◆ EXERCISE REQUIREMENTS: Copy out verbatim the entries from the line with "Given: Select payee" to the line with "Looking at the", including both of those lines.

◆ SOURCE MATERIAL:
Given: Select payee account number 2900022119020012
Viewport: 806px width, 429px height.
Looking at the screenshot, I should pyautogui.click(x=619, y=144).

--

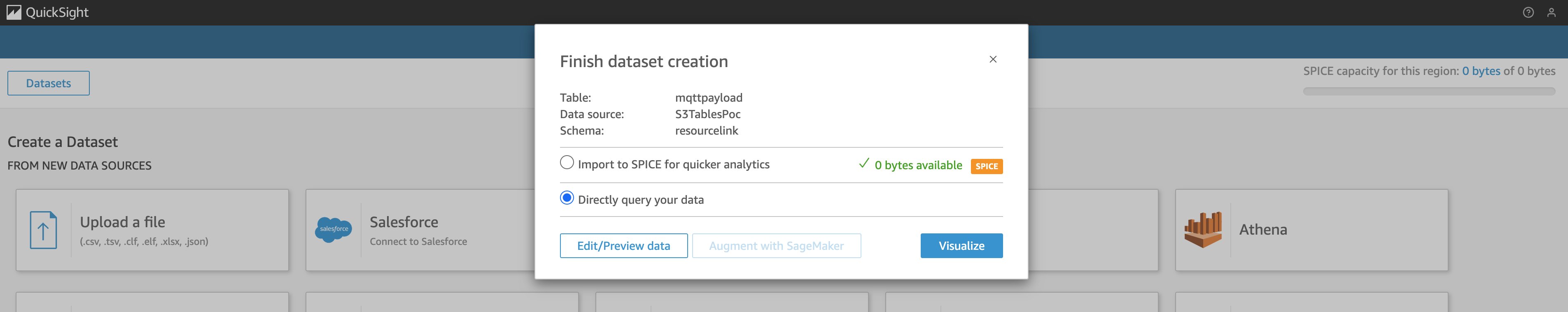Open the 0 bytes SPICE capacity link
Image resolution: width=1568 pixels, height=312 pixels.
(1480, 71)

◆ ANSWER IN FULL:
Given: Select payee account number 2900022119020012
Viewport: 806px width, 429px height.
Looking at the screenshot, I should pyautogui.click(x=619, y=144).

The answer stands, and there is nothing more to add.